In this post, we summarize the set partitioning problem, a widely applicable formalization that can be used in a variety of contexts. You are given a set of elements that need to be divided. Each division, or partition, has an associated cost that you seek to minimize. The set partitioning problem asks: what is the best way to partition such that the total cost can be minimized?

This abstraction applied to a broad range of cases. From cutting cake for your family (if you consider cost to decrease as you get a larger piece) to more industrial applications like scheduling and crew rostering. There is also a large literature on the problem. A survey paper was published way back in 1976 and reference on applications in 1998.

The problem

In the basic setting, we have a set $X$ of elements and a collection of possible partitions $K={k_1, k_2,…,k_m}$ and a cost function $c(k_j)$ associated with each partition. $K$ is a very large collection as there are several ways to divide a set. We define a membership matrix $A = [a_{ij}]$ where $a_{ij}=1$ if element $i$ from $X$ is in the partition $k_j$ and $0$ otherwise. We denote $x_j$ as a decision variable to decide if partition $k_j$ is employed/used or not. With these definitions, the set partitioning problem can be written as:

$$\begin{aligned} \min_{x} \quad & \sum_{j=1}^{n} c(k_j) x_j\\
\textrm{s.t.} \quad & \sum_{j=1}^{m} a_{ij}x_j=1 \quad \forall i=1,…,n\\
&x_j\in {0,1} \\
\end{aligned} $$

The program seeks to find a set of partitions that divide the input feature space such that every element is covered by exactly one partition. (If we allow for overlap between partitions, we could use a coverage type constraint $\sum a_{ij}x_j \ge 1$ as well). The objective is to find a partitioning that minimizes the total cost of the partition.

Column generation

The model above can not typically be solved directly for realistic sized instances. This is because the collection $K$ is very large. For cases where the number of columns is much greater than the rows, i.e. $m\gg n$, we can start with a restricted set of partitions and generate partitions on the fly as needed. The method of column generation is useful here to do this in a principled manner and can work as follows:

  1. Restricted master problem: We start with a limited set of partitions $J, J\subset K$ and relax integral conditions to solve a linear program. Denote $\pi_i$ as the dual variables associated with each equality constraint. We solve this limited problem and recover the values of $\pi_i, i=1, …, n$

  2. Generate new partitions: Formulate a pricing problem that seeks to find partition that can have the largest benefit, in terms of the real objective. The general approach is to find a column (i.e. partition) that has the largest negative reduced cost. If $z_i$ as a binary decision variable that denotes if element $i$ is in the new partition, the problem of finding a new partition can be stated as

$$\begin{aligned} \min_{z} \quad & c(z) - \sum_{i=1}^{n} \pi_i z_i\\
&z_i\in {0,1} \\
\end{aligned} $$

where $c(z)$ denotes the cost of the chosen partition. Depending on your problem specifics and the nature of this function the manner in which you solve this would vary. Looking for the column with the greatest negative reduced cost is a heuristic step and can be replaced by other procedures to generate new candidate partitions if you have some insights that help you to do so.

Reference implementation

To build some intuition, let’s look at a reference implementation for a trivial toy example. The objective is to find the optimal partition of the English alphabet. The cost of each partition is 1.0 unit - so the optimal partition is trivially a set with all 26 letters. However, we start the program with smaller partitions to demonstrate that the column generation ends up with the optimal solution.

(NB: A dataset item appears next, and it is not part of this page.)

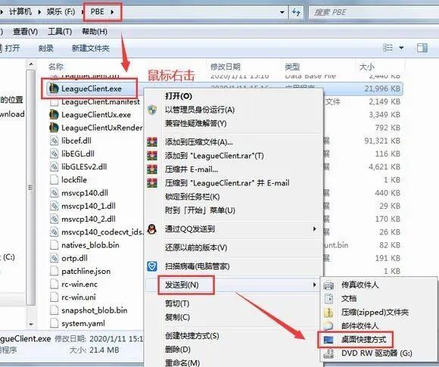Click the QQ penguin icon in context menu
The height and width of the screenshot is (367, 439).
[x=151, y=229]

Denote X is the set of elements and K is a initial set of partitions. These can be arbitrary subsets.

import string
X = list(string.ascii_lowercase)
K = [X[i:i + 5] for i in range(0, len(X), 5)]

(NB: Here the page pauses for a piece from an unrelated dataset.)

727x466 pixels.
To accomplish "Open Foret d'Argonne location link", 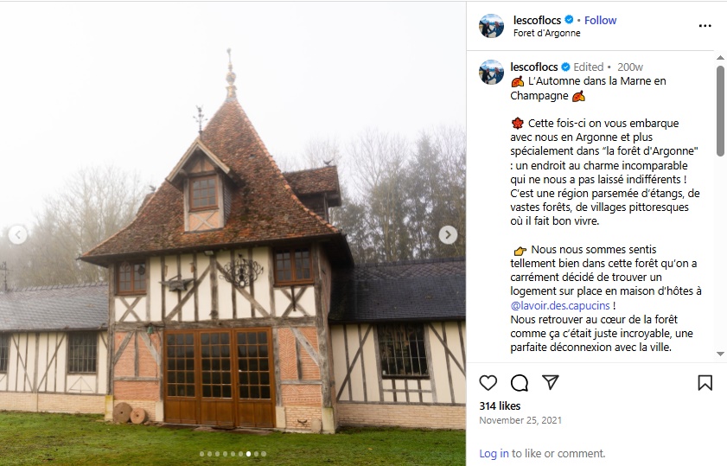I will tap(546, 34).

Let’s start with the (restricted) master program which is formulated as a linear program.

def master(X: List, K: List[List]) -> cplex.Cplex:
    """ Restricted master problem """

    prob = cplex.Cplex()
    numvar = len(K)

    names = list(map(func, K))
    var_type = [prob.variables.type.continuous] * numvar
    prob.variables.add(names=names,
                    lb=[0.0] * numvar,
                    ub=[1.0] * numvar,
                    types=var_type)
    prob.objective.set_sense(prob.objective.sense.minimize)
    prob.objective.set_linear([(n, cost(kj)) for n, kj in zip(names, K)])

    lhs = []
    for i in X:
        coeffs = [1.0 if i in kj  else 0.0 for kj in K]
        lhs.append(cplex.SparsePair(names, coeffs))
    prob.linear_constraints.add(lin_expr=lhs,
                                rhs=[1.0] * len(lhs),
                                senses=['E'] * len(lhs),
                                names=X)
    prob.set_problem_type(cplex.Cplex.problem_type.LP)
    print(f"{len(lhs)} constraints and {len(names)} variables.")

    return prob

The column generation procedure will solve the master at every iteration. Retrieve the dual variable values and then use that in a pricing step to determine a new partition to add (more on this next). If the reduced cost is negative then the objective will improve by the addition. If not, then no new partition has been found to improve the solution and we can terminate.

while True:
    p.solve()
    pi = [-p for p in p.solution.get_dual_values()]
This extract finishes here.